A 4-bit quantization format for GGUF models that shrinks weights to roughly a quarter of their FP16 size while preserving most of the model's quality.

Q4_K_M is a 4-bit "K-quant" mixed-precision format used in GGUF model files. It is the default quantization most local AI builders reach for first because it strikes the cleanest balance between file size, VRAM footprint, and output quality.

How the Format Works

The "K" refers to the K-quants family introduced in llama.cpp, which groups weights into blocks and assigns per-block scales rather than uniform 4-bit rounding. The trailing "M" means medium — important tensors like attention and feed-forward projections get bumped to higher precision (typically Q6_K), while the bulk of the weights stay at 4 bits. The result is a model that lands near ~4.85 bits per weight on average instead of a flat 4.
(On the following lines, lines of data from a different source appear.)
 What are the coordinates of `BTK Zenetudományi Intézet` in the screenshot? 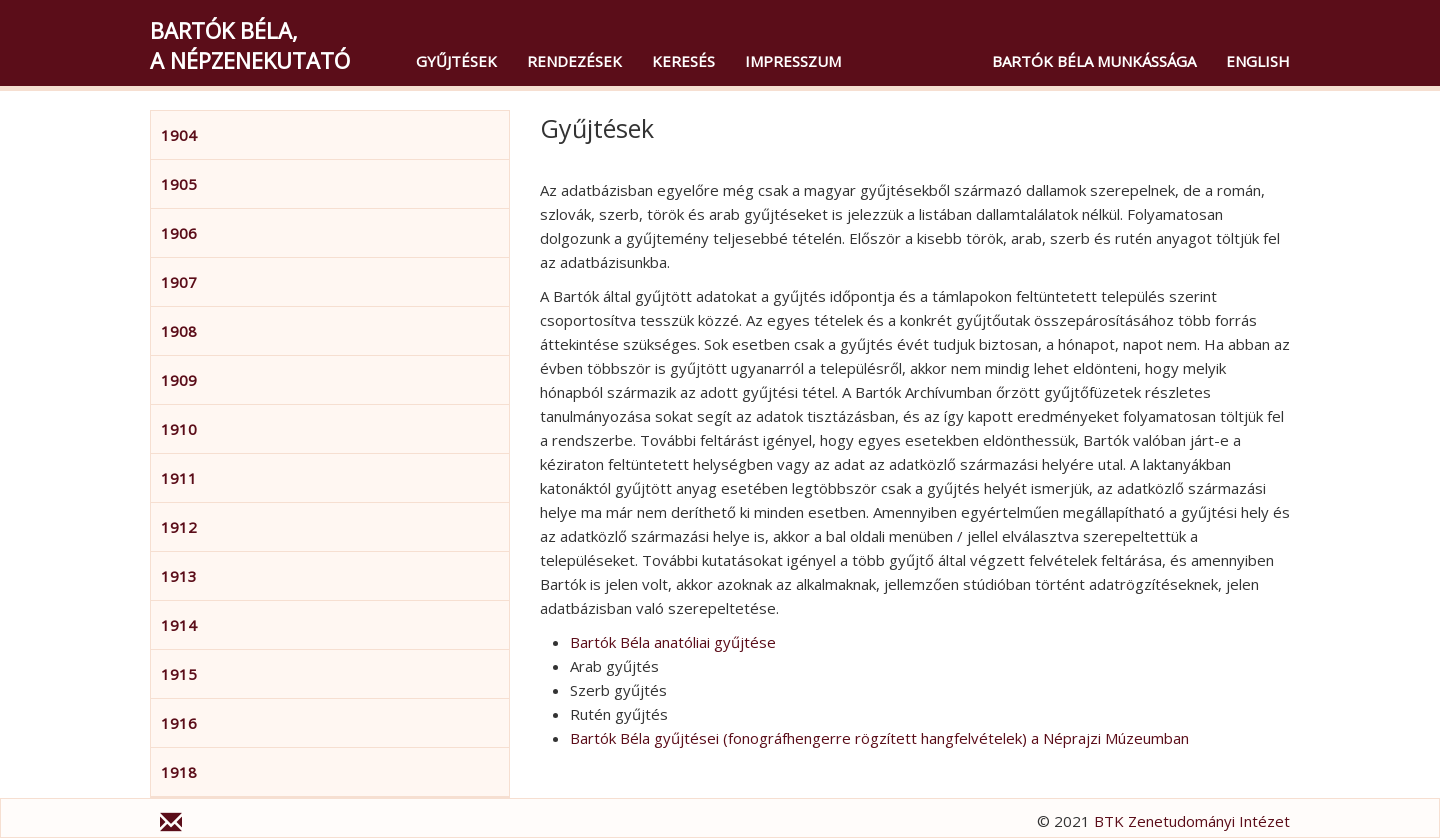 It's located at (1192, 821).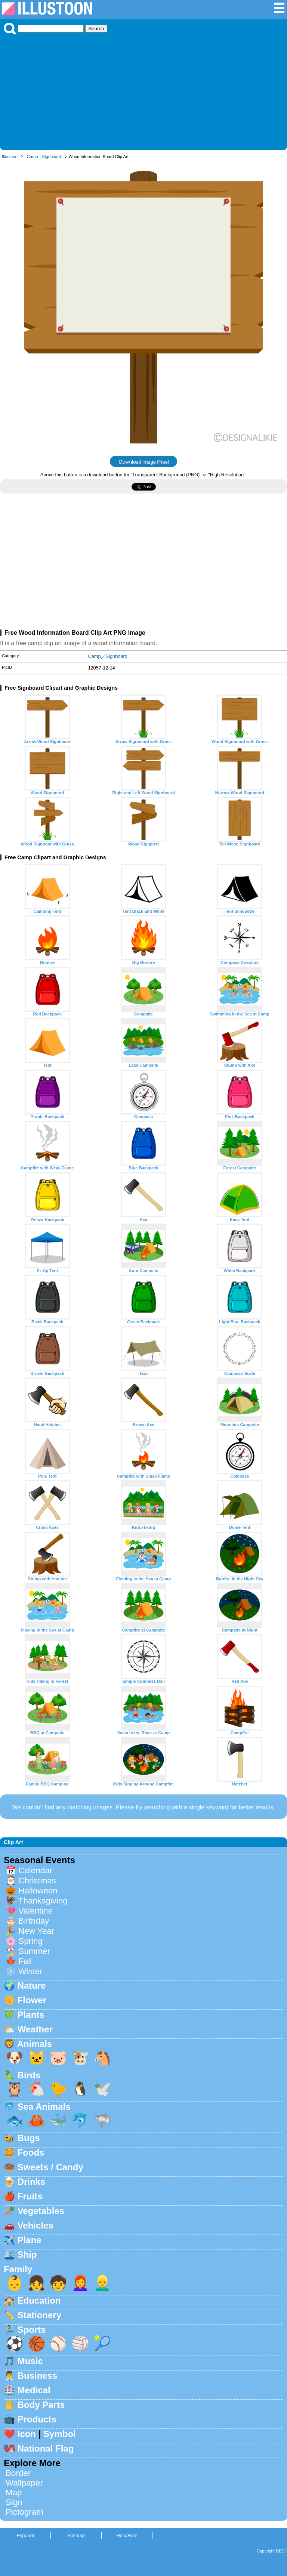 The width and height of the screenshot is (287, 2576). I want to click on Halloween, so click(38, 1890).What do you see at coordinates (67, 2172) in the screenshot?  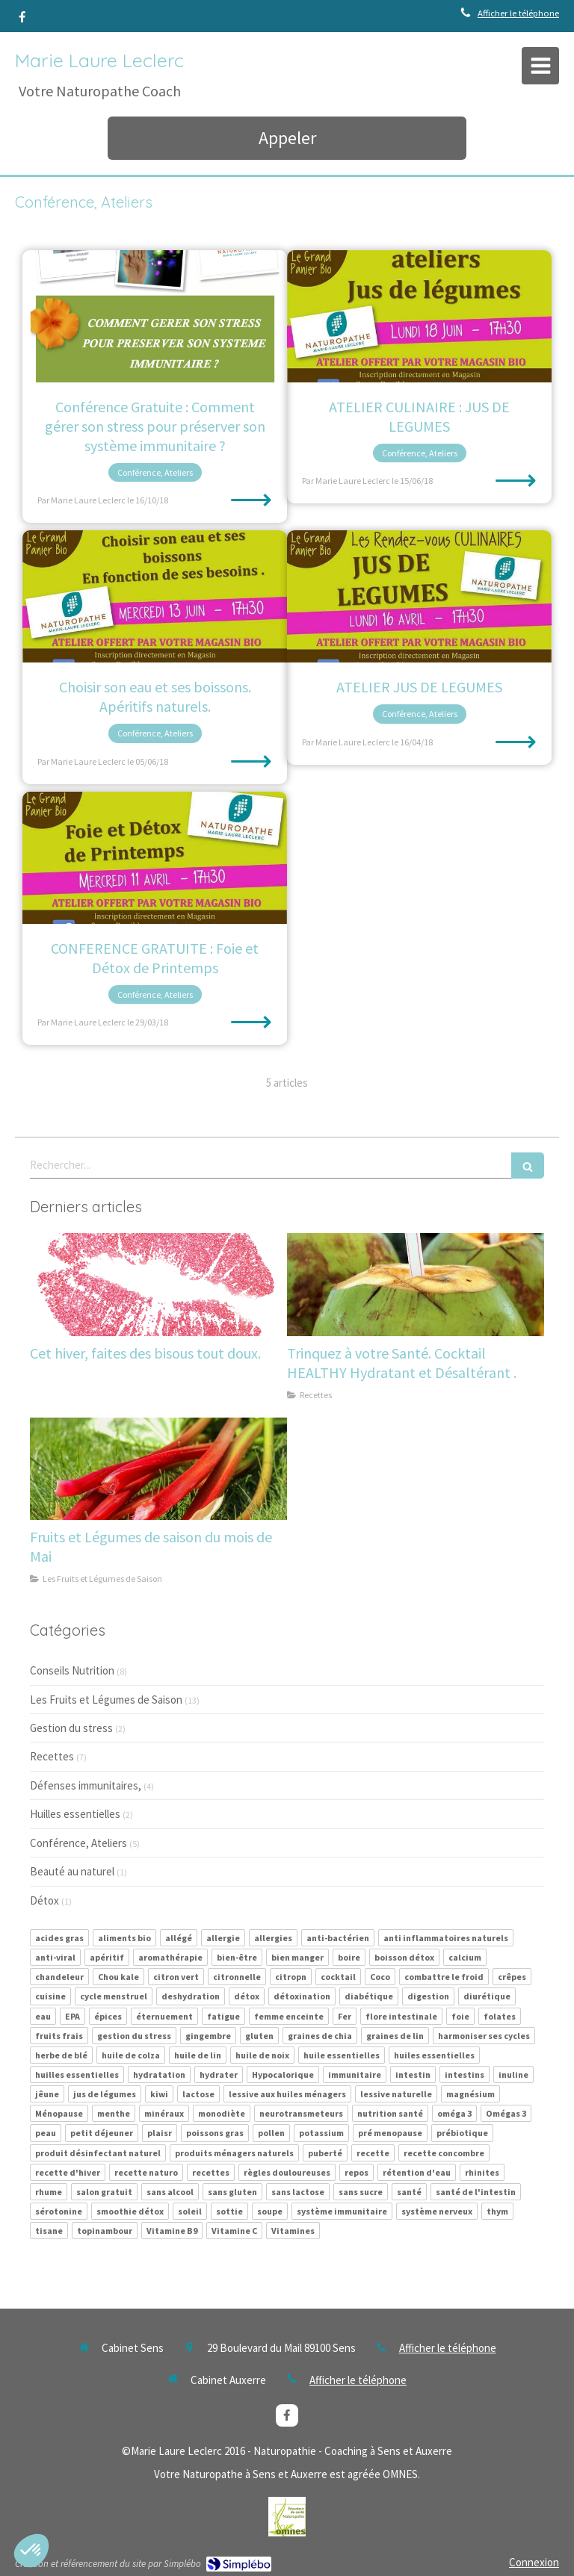 I see `recette d'hiver` at bounding box center [67, 2172].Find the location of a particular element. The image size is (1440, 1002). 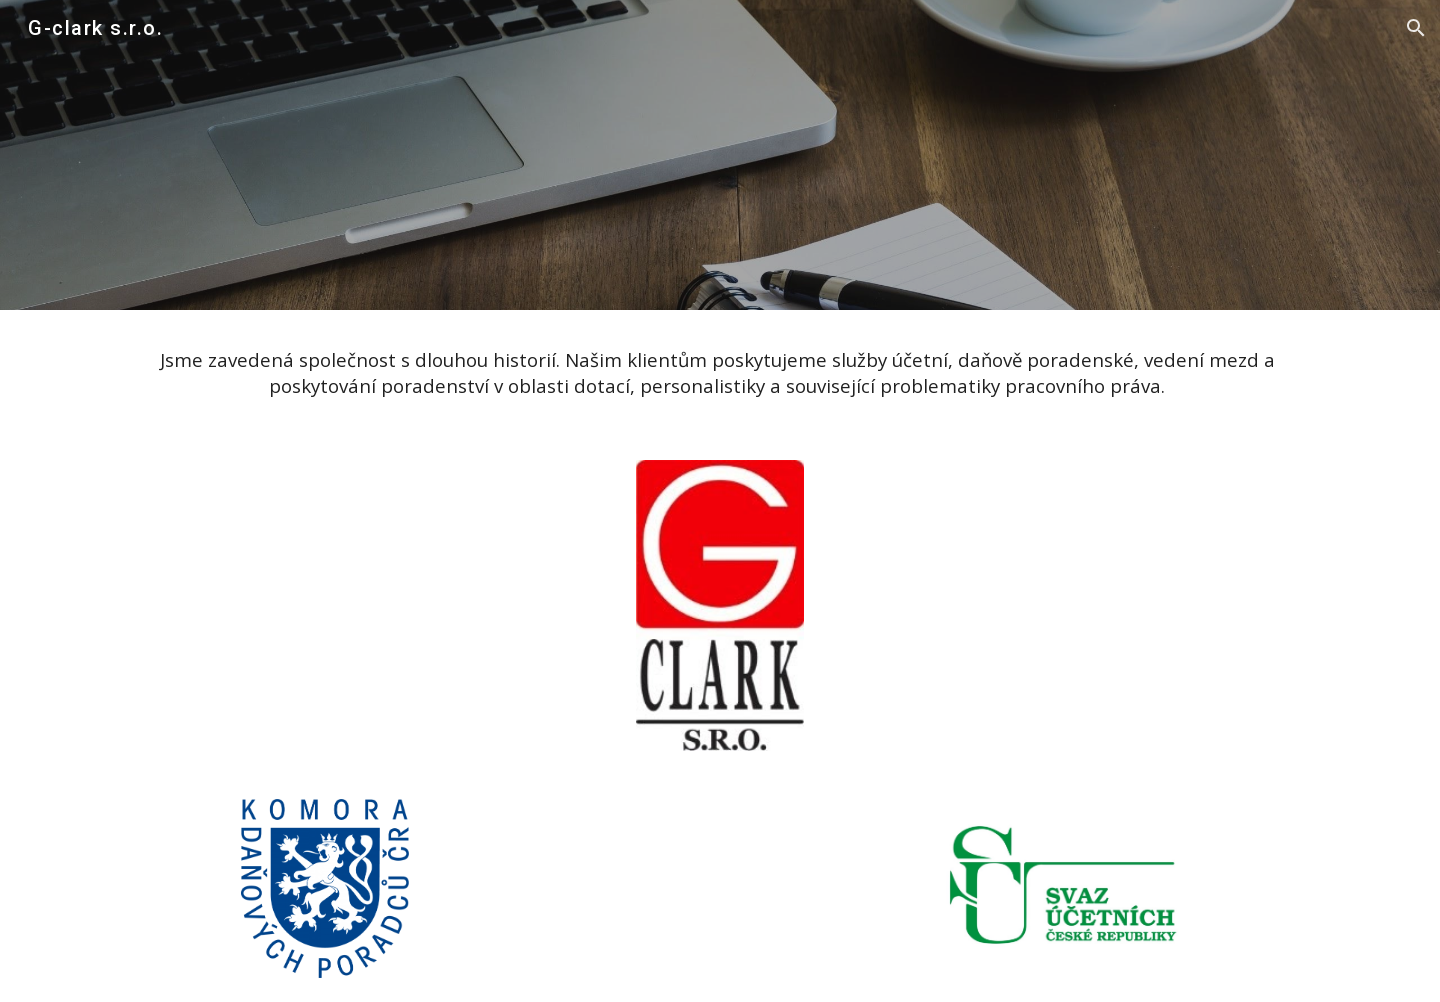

Sizing and Hardware Implications

Because Q4_K_M cuts weights to roughly a quarter of FP16 size, it dictates which models fit on which cards. A 70B model at Q4_K_M needs roughly 43–47GB of VRAM to load — more than a single RTX 5090's 32GB or an RTX 4090's 24GB, which is why dual-GPU stacks exist for that tier. At the small end, a Pi 5 can run Llama 3.2 3B at Q4_K_M through Ollama at 4–6 tokens per second, and a Qwen3 reasoning setup fits comfortably inside roughly 7.3GB combined VRAM.

Tradeoffs vs Other Quants

Compared to Q5_K_M or Q6_K, Q4_K_M gives up a small amount of perplexity in exchange for ~20–30% less memory. Compared to flat Q4_0 or INT4, the K-quant scheme produces noticeably better outputs at the same nominal bit-width because critical layers are protected. Most leaderboard comparisons treat Q4_K_M as the practical floor where a model still "feels" like itself; drop below it and instruction following, math, and code generation start visibly degrading.

Why It Matters for Local AI

VRAM is the binding constraint for almost every local rig, and Q4_K_M is the format that decides whether a given model is reachable on your hardware at all. Picking it correctly is the difference between a 70B model running across two GPUs and a 70B model that won't load. For most builders sizing a first or second rig, "what's the Q4_K_M size?" is the right opening question before looking at anything else.